### SET PROBLEM
Which lines of the records below contain the string "field", matching case? Extract each of them in full.

### RECORDS PROVIDED
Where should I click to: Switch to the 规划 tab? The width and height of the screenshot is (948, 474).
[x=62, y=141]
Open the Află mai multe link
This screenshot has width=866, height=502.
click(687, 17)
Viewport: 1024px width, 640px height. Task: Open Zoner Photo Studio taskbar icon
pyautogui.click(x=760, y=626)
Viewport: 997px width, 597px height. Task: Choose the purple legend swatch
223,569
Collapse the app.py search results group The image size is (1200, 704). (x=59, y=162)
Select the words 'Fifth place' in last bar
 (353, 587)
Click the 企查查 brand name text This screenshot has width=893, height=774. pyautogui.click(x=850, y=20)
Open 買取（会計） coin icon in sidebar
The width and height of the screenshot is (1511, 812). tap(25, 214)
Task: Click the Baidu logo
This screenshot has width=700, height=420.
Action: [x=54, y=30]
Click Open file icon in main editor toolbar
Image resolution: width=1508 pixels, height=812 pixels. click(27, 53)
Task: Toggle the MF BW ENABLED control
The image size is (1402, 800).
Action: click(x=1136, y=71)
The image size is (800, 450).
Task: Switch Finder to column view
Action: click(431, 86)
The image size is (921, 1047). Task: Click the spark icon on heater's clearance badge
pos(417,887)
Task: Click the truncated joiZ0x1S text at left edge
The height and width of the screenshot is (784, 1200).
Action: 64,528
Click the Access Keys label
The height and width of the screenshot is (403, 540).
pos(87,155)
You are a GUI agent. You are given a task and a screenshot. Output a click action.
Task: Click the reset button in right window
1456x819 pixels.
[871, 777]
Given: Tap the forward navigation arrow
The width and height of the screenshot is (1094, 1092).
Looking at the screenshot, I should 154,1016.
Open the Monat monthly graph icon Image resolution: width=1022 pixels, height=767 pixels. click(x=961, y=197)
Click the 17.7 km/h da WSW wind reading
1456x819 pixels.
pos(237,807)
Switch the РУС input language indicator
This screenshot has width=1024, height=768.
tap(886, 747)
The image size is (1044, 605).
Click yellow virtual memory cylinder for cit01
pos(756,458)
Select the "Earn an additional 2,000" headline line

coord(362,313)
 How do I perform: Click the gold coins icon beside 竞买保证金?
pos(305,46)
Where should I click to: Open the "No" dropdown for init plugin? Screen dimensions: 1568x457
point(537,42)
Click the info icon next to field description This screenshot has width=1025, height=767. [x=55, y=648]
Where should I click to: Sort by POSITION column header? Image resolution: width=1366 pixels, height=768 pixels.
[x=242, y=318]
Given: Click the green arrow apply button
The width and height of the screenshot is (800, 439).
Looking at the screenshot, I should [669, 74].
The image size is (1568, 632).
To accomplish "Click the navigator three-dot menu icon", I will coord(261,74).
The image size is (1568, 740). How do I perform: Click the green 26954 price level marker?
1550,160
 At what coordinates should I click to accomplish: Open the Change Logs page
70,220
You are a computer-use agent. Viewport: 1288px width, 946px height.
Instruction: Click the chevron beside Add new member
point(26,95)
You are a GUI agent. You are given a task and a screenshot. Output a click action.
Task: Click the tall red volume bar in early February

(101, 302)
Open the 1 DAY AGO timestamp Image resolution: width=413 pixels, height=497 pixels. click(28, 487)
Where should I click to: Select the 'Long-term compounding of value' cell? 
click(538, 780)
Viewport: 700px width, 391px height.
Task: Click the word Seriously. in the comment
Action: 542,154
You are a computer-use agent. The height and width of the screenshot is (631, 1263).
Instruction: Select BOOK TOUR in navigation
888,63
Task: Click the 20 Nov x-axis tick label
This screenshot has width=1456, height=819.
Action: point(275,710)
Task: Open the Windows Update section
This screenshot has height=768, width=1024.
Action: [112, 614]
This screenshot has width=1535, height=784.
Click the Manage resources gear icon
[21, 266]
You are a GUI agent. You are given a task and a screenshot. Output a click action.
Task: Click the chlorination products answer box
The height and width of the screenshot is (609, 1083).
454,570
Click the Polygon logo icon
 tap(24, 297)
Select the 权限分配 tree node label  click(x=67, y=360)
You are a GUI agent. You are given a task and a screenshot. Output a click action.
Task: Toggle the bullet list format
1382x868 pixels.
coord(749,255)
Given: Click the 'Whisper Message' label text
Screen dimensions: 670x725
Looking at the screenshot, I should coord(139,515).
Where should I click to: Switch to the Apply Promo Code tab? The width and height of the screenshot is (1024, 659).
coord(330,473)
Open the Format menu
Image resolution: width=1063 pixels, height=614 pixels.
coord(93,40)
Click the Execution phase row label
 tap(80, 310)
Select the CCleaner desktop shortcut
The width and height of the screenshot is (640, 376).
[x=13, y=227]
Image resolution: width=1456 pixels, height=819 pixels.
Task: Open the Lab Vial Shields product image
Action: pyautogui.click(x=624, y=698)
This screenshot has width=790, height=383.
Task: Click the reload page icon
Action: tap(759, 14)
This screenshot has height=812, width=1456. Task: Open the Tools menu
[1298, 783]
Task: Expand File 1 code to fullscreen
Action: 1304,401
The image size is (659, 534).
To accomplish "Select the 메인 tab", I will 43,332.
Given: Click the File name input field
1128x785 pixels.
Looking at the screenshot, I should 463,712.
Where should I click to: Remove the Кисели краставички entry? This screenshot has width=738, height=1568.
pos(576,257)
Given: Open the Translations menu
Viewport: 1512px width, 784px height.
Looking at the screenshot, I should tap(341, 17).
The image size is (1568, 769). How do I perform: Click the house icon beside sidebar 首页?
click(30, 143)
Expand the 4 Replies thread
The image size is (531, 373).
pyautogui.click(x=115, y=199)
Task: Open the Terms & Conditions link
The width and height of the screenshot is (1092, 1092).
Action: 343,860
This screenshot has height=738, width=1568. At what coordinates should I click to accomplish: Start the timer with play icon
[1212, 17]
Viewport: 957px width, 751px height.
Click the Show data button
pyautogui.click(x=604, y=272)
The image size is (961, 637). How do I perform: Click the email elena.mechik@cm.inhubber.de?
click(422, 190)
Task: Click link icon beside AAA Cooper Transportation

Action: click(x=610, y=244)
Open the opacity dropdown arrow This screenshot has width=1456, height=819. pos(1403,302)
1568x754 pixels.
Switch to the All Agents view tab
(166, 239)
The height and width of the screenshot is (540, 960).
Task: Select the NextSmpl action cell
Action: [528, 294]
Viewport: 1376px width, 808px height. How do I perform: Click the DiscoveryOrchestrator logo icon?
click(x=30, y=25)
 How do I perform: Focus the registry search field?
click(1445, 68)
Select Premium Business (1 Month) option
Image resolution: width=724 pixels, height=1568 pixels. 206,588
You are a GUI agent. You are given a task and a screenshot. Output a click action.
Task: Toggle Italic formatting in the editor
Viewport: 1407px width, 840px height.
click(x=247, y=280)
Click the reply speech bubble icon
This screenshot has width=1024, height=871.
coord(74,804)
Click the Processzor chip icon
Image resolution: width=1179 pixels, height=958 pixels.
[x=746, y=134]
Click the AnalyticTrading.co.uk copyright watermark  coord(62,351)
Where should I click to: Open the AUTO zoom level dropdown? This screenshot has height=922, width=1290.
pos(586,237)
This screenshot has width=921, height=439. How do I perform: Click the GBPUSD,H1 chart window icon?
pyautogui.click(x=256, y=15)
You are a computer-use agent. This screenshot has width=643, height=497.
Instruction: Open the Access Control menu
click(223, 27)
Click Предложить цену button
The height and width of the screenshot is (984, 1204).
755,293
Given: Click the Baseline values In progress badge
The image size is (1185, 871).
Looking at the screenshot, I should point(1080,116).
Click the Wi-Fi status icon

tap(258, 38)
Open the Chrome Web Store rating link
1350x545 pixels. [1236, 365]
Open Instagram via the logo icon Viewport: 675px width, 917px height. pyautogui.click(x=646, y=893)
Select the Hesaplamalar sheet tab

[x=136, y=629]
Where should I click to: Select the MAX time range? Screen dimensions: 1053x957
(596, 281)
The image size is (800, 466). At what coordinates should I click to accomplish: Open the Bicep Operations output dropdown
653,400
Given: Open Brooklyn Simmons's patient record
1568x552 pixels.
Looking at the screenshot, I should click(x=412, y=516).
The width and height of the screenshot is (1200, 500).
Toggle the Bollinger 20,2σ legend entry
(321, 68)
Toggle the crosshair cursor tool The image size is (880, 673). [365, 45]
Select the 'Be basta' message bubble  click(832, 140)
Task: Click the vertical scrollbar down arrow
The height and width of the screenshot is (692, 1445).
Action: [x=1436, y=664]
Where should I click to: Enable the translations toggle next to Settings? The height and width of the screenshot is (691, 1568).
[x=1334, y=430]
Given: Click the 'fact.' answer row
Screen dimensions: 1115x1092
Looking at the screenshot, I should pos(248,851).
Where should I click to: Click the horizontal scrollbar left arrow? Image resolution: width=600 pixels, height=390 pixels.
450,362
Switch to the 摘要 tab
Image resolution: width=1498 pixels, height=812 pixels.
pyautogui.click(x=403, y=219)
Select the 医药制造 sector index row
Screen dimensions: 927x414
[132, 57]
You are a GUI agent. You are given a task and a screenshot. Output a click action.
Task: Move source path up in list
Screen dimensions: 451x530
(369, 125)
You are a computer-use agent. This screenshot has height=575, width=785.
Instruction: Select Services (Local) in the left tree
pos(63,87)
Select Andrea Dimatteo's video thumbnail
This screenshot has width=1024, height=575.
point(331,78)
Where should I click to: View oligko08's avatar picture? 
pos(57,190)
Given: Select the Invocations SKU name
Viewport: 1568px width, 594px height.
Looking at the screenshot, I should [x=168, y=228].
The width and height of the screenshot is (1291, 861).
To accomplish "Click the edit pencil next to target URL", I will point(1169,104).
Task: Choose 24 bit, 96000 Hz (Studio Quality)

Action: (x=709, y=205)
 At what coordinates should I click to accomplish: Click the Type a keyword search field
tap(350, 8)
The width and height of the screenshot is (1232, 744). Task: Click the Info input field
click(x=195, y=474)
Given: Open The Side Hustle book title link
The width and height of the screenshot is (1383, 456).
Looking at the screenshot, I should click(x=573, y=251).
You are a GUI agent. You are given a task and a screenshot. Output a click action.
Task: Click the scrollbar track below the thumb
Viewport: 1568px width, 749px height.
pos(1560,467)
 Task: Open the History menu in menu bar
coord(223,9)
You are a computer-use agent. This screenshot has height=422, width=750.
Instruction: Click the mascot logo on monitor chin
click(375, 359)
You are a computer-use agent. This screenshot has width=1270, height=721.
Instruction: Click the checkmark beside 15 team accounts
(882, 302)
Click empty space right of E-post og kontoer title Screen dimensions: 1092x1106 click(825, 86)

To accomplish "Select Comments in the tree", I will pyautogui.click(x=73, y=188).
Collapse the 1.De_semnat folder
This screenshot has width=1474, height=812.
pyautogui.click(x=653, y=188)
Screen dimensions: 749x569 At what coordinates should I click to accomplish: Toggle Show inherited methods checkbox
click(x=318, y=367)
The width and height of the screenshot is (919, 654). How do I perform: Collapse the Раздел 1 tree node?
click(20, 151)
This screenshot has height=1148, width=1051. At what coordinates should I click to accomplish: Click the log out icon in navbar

### RESULT FOR THIS TASK
Click the info icon next to field description This screenshot has width=1025, height=767. [x=55, y=648]
Given: Click the File name input field
 How do I perform: Focus the registry search field?
 At what coordinates should I click to accomplish: Click the Type a keyword search field
The width and height of the screenshot is (1232, 744). Task: Click the Info input field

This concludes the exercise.